_Lo que harás_
**1.** Traduce al inglés, por favor, esta oración del texto proporcionado: "Una de las grandes obsesiones de los jóvenes españoles es proteger a sus padres."
**2.** Reproduce del texto proporcionado el tramo que va desde "Una de las grandes" hasta "a los mayores.".
**3.** Responde estas preguntas sobre el texto proporcionado:
(a) ¿Cuántos años tiene el padre de Julio César Ortega?
(b) ¿En qué ciudad está afincado Julio César Ortega?
(c) ¿A qué medio le da sus explicaciones Julio César Ortega?

_Texto proporcionado_
::::::::::

Una de las grandes obsesiones de los jóvenes españoles es proteger a sus padres. La crisis del coronavirus ha cambiado los roles en muchas familias: ahora son los hijos los que se desvelan a la hora de cuidar la salud de sus progenitores al ser conscientes de que la epidemia ataca con especial virulencia a los mayores.
Julio César Ortega, periodista almeriense afincado en Madrid, es uno de esos jóvenes responsables que se detuvo un momento a pensar cuando su empresa lo mandó a casa a teletrabajar. Aún no se había decretado el estado de alarma y lo cierto es que era tentador escaparse a su ciudad de origen a “comer comida de mamá” y pasear por la playa de Aguadulce mientras pudiera, siguiendo así los pasos de muchos de sus amigos de otras partes de España. Pero el hecho de saber que una persona asintomática puede transmitir la enfermedad, unido a que su padre es población de riesgo (tiene 87 años y es diabético), lo hizo desistir de cometer “una irresponsabilidad” de modo que decidió quedarse en casa.
“Mis padres están preocupadísimos los pobres porque dicen que, a pesar de no ser población de riesgo, estoy en el epicentro. Pero si les llega en Aguadulce, ellos lo van a tener peor”, explica a LA VOZ Julio César Ortega.

::::::::::

_Datos sin procesar_
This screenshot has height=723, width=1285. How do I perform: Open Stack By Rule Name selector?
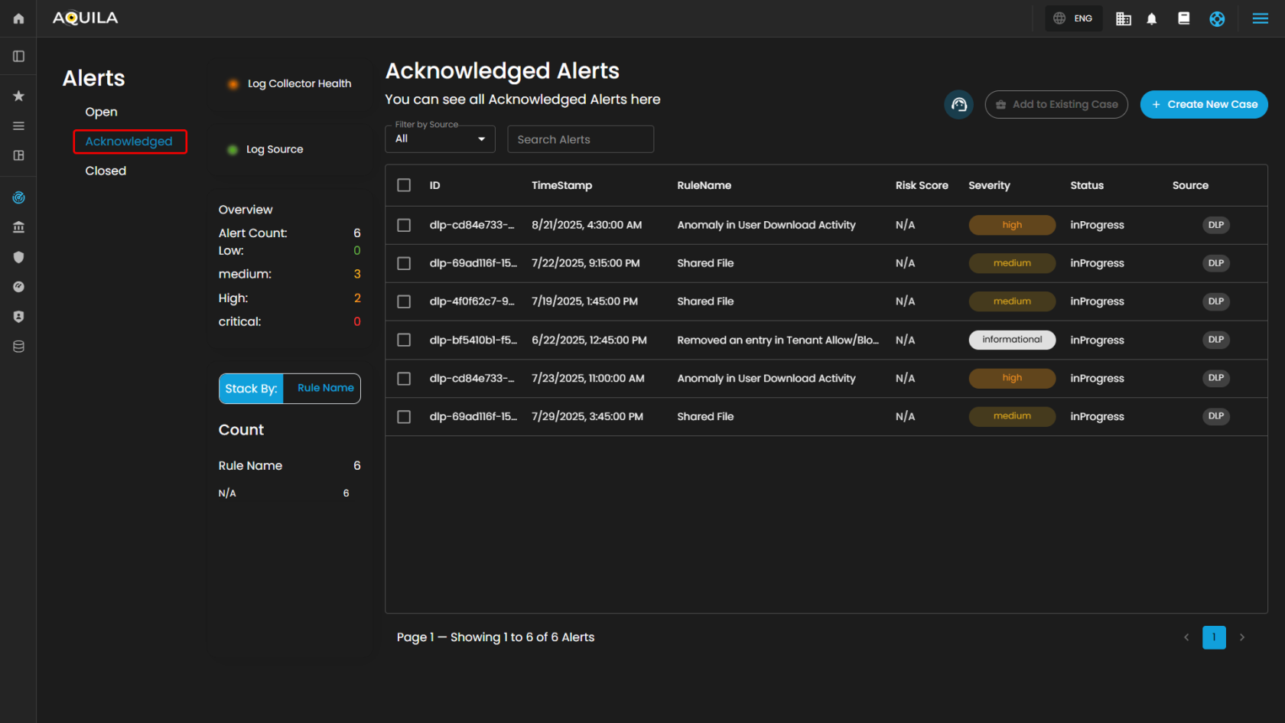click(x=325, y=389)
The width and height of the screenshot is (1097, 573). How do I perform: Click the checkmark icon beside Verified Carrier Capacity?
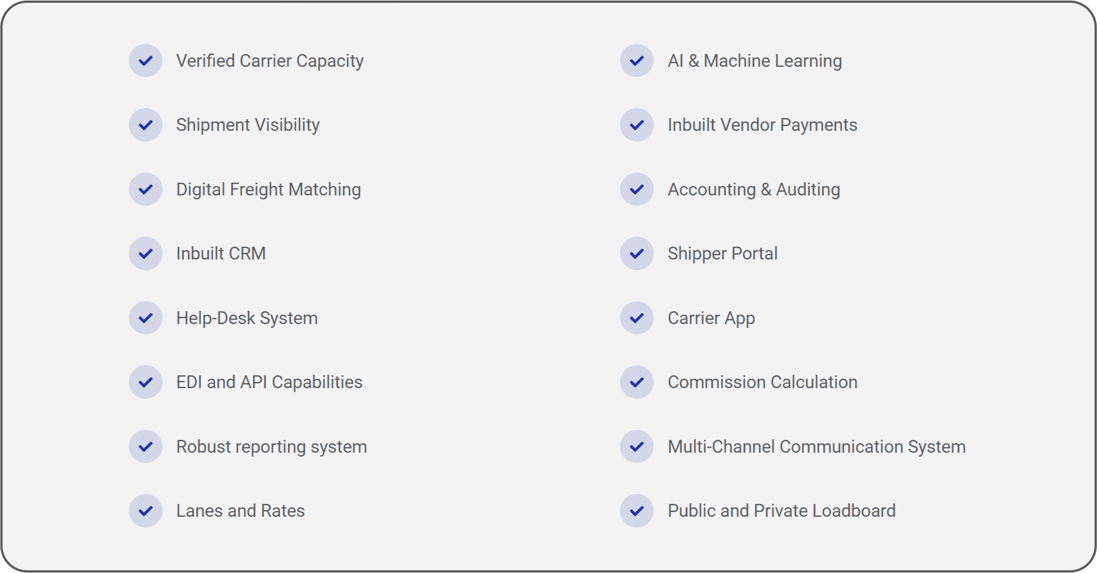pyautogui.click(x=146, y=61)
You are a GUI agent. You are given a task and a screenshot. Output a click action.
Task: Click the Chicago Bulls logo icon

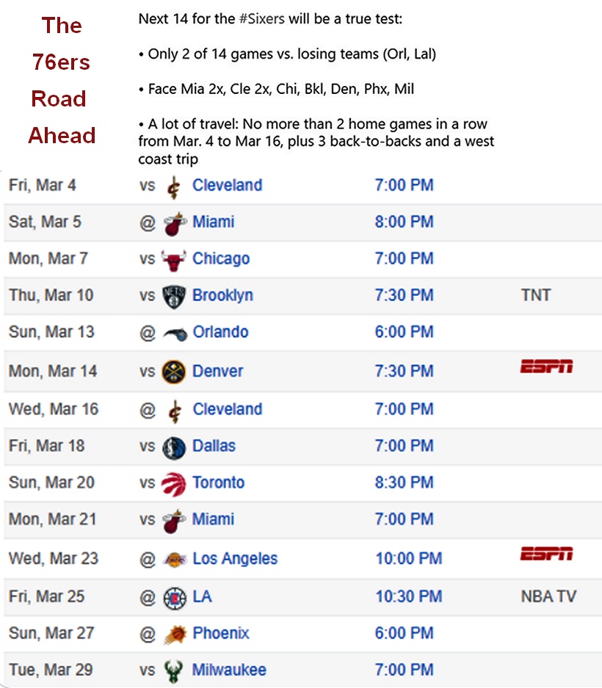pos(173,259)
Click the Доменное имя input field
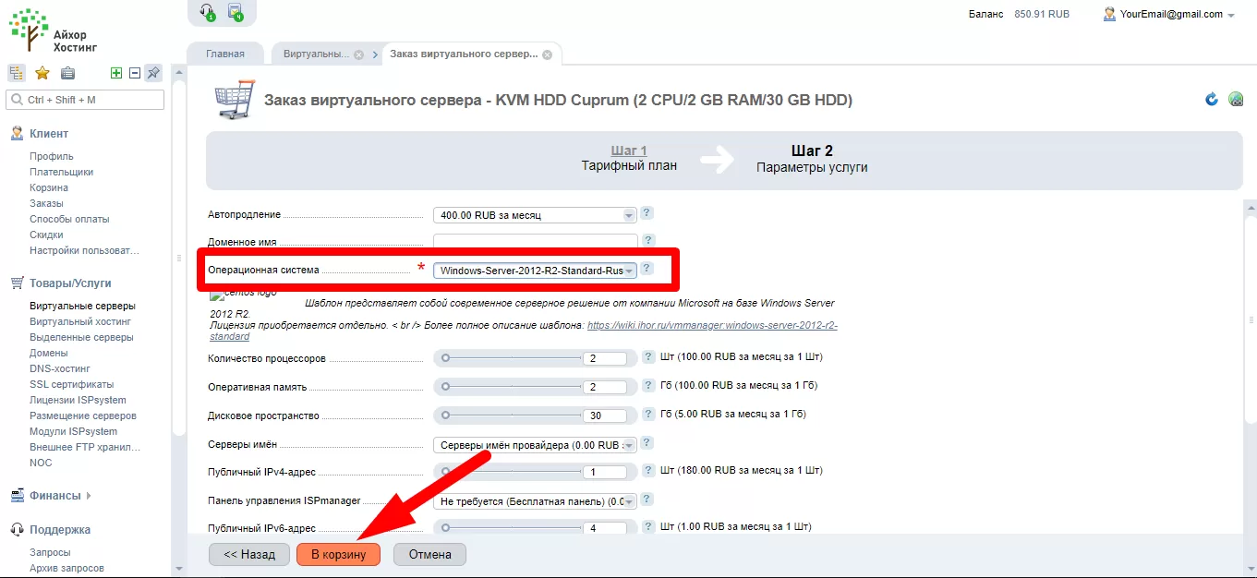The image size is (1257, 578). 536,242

::::::::::

_Soluciones_
**1.** One of the great obsessions of young Spaniards is protecting their parents.

**2.**
Una de las grandes obsesiones de los jóvenes españoles es proteger a sus padres. La crisis del coronavirus ha cambiado los roles en muchas familias: ahora son los hijos los que se desvelan a la hora de cuidar la salud de sus progenitores al ser conscientes de que la epidemia ataca con especial virulencia a los mayores.

**3.**
(a) 87 años.
(b) En Madrid.
(c) A LA VOZ.